Copy these lines word for word.

• _Stored records_:
◆ ◆ ◆ ◆ ◆ ◆ ◆

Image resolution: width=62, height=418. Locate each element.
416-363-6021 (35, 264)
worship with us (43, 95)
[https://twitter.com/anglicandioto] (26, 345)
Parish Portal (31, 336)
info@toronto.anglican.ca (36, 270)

◆ ◆ ◆ ◆ ◆ ◆ ◆

• _Response below_:
Image resolution: width=62, height=418. Locate each element.
416-363-6021 (35, 264)
worship with us (43, 95)
[https://twitter.com/anglicandioto] (26, 345)
Parish Portal (31, 336)
info@toronto.anglican.ca (36, 270)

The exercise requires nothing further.